(WHAT TO DO)
All lines from the one containing "You are a computer-use agent. This" to the end of the listing below are to be reproduced exactly, and no others.

──────── DATASET RECORDS

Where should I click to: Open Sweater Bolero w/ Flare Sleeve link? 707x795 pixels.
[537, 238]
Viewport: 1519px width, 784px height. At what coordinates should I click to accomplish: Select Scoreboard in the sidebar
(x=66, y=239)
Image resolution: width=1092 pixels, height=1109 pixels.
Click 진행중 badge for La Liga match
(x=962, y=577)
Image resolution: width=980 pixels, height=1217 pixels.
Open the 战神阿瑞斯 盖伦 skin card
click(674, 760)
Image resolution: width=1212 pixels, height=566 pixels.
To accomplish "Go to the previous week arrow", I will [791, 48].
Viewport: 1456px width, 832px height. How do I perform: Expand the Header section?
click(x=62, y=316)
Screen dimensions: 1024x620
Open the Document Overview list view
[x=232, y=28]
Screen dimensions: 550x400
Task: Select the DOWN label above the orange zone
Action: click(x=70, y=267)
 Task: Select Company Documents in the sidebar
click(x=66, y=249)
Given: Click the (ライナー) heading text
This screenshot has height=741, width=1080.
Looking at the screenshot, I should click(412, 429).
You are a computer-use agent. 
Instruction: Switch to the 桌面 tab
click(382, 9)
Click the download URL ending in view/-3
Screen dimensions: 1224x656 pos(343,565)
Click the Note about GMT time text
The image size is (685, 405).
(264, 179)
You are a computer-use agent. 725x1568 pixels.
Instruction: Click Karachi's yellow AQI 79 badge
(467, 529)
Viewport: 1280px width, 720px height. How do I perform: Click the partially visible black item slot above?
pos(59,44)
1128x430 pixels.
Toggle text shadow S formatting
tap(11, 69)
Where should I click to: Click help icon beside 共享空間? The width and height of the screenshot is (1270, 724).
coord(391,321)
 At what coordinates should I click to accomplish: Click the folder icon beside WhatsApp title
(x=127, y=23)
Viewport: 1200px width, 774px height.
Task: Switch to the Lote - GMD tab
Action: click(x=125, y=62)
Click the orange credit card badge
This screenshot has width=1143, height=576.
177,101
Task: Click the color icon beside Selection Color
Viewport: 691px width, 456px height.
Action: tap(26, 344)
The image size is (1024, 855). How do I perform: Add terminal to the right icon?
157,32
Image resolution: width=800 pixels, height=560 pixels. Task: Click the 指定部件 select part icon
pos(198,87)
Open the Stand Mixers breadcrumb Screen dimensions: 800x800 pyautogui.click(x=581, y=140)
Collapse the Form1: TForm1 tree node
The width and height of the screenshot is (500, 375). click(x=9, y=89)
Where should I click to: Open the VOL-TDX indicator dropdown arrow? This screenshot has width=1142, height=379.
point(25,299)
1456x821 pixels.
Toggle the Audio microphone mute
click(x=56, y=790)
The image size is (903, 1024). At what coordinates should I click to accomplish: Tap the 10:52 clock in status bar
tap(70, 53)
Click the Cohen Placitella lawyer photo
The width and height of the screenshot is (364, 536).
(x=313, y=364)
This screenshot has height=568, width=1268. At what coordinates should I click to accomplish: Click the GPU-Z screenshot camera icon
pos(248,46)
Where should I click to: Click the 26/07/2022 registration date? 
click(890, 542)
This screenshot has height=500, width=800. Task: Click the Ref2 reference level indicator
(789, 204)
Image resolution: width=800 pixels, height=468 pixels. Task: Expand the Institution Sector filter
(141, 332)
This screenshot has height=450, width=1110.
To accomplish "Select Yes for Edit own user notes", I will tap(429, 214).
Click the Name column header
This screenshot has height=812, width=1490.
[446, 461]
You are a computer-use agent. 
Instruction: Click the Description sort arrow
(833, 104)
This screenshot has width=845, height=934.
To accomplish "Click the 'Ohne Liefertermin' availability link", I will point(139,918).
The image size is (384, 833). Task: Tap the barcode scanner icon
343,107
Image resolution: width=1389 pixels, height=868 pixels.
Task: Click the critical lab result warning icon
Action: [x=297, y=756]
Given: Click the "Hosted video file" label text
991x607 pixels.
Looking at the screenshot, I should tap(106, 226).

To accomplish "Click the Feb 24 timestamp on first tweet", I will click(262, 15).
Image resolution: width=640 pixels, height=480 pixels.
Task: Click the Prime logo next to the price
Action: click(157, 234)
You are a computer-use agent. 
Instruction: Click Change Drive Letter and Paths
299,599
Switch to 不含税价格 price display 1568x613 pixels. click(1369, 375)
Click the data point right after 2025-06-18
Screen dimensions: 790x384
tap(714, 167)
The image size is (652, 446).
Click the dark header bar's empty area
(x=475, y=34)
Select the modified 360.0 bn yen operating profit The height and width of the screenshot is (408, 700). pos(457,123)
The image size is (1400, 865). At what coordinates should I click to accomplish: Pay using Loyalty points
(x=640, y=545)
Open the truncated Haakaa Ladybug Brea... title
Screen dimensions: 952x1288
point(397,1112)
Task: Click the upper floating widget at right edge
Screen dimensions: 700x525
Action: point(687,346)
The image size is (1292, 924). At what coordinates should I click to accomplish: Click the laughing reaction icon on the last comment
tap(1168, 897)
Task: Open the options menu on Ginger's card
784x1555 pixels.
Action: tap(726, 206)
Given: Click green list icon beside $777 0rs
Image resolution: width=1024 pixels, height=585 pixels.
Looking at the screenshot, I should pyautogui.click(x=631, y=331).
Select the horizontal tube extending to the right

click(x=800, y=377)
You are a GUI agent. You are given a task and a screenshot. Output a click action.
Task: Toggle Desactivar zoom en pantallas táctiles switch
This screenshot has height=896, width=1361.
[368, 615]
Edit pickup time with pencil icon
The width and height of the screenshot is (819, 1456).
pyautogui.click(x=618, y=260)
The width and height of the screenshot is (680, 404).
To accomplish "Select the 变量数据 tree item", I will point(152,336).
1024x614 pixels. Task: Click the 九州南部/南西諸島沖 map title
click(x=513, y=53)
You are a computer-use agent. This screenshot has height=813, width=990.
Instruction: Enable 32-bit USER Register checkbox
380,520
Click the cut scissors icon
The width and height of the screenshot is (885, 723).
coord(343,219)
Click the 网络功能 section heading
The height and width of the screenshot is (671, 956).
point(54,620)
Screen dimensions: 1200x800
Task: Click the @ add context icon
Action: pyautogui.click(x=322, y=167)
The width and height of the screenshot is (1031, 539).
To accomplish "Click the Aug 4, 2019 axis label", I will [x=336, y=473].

────────────────

(OUTPUT FOR THIS TASK)
You are a computer-use agent. This screenshot has height=813, width=990.
Instruction: Enable 32-bit USER Register checkbox
380,520
Click the cut scissors icon
The width and height of the screenshot is (885, 723).
coord(343,219)
Click the 网络功能 section heading
The height and width of the screenshot is (671, 956).
point(54,620)
Screen dimensions: 1200x800
Task: Click the @ add context icon
Action: pyautogui.click(x=322, y=167)
The width and height of the screenshot is (1031, 539).
To accomplish "Click the Aug 4, 2019 axis label", I will [x=336, y=473].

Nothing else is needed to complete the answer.